A drought of farm labor
Imperial Valley lettuce farmer Jack Vessey says it's the worst in his lifetime. Farther north in California's Central Valley, orange grower Manuel Cunha calls it the most constrained since before World War II. Coastal tomato grower Luwanna Holmstrom constantly worries about a repeat of two years ago, when she had to plow under $2.5 million in tomatoes left unpicked.
California and Arizona farmers - producers of half the nation's citrus and 90 percent of its vegetables and nuts - are struggling with an acute labor shortage. The situation, worsened by crackdowns on illegal immigration since 9/11, also extends to other states and is no longer just a matter of possible price increases on lettuce, oranges, or almonds, farmers say. Rather, it is a turning point in the nation's ability to produce its own food - and possibly the loss of major parts of its agriculture industry.
"We are trying to sound the alarm without being alarmist, but the situation has become extremely serious," says Tim Chelling of the Western Growers Association, whose members grow, pack, and ship half America's produce. "We are now talking of losing the production of key commodities to foreign competition. America's produce industry is facing a crisis."
Although the shortage was worsening before 9/11, it's now extreme, Mr. Chelling and the three California farmers say. Without an emergency guest-worker program, they will be dramatically short of the minimum number of workers needed to harvest the current crop. Without long-term immigration reform that acknowledges America's reliance on foreign workers, farmers will not be able to make ends meet, they say.
Mr. Cunha, for example, says Central Valley raisin growers need 50,500 pickers and have only 15,000. In the last harvest, $150 million to $300 million in grapes were ruined because they could not be picked and laid out to dry before the period of necessary seasonal sunlight passed. This year predictions are worse.

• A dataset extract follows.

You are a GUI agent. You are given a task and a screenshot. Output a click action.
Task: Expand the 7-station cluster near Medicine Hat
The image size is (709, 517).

Mr. Vessey began harvesting romaine, iceberg, and red-leaf lettuce Tuesday. He was 200 workers short. "I lost $250,000 because of this problem last year," he says. "This year I am concerned I could go under completely. If I miss making my contracts with some of the big stores, they could look to China, Canada, Mexico, and elsewhere, and even if I recover my labor later, it may be too late."
Even before 9/11, other industries from construction to hotels, restaurants, and domestic services were luring workers away from the difficult and temporary work of harvesting. Increased border enforcement, which began a decade ago but has been ratcheted up since 2001, has further reduced the labor pool. In fact, by tripling the border patrol in recent years, the back-and-forth traffic of illegals has become so problematic that instead of returning to Mexico, many have moved farther into America's interior in search of full-time work - leaving seasonal agriculture work behind. This year, construction booms in the West and Midwest, hurricane reconstruction in Florida, and post- Katrina cleanup in the Gulf have siphoned off even more undocumented workers.
Higher wages would help, critics point out. "The problem is that the agricultural industry has come to expect that they will have exactly the workers they need when they need them and at the price they want them, but that is not the way the economy works," says Ira Mehlman of the Federation of American Immigration Reform.
Furthermore, America is not getting the cheap labor it expects from undocumented workers because of the unseen cost of $10.5 billion spent a year for health, education, and incarceration of such workers, he says. "If you started factoring in all the costs associated with these low-wage workers, you would realize the cost of a head of lettuce is prohibitive in this situation."
"You always hear the argument that if we just paid decent wages and made these jobs open to legal Americans that the jobs would be filled," says Cunha, president of the Nisei Farmers League. "We have found that to be completely not so."
Vessey says he offered $8.50 an hour but that some workers choosing to harvest "per carton" can average up to $12 per hour. But when he went recently to Imperial County's welfare and economic development department seeking 300 workers for the next day, only one showed up to his fields and left after half a day.
The loss of farm workers also has a ripple effect across agricultural regions, say economic analysts - with about 3.5 more jobs lost in packing, cleaning, transport, and other ancillary activities for every agricultural job not filled.
Vessey, Cunha, and Ms. Holmstrom all say they understand the concerns about security but claim that a new national dialogue about immigration reform is essential. They applaud President Bush's recent speech in Arizona, for acknowledging the need for a guest-worker program. They say it's critical because about 1.5 million of the nation's estimated 11.5 million illegals are known to work in agriculture. If that number dwindles, they say, no Americans will be there to fill the gap.
"If this doesn't change and change quickly, I think you could see the end of desert agriculture in this region," says Vessey. He supports a bill sponsored by Sens. Edward Kennedy (D) of Massachusetts and Larry Craig (R) of Idaho. Among its provisions: a plan to allow workers to earn the right to stay in the United States for up to six years and then apply for residency if they meet certain requirements.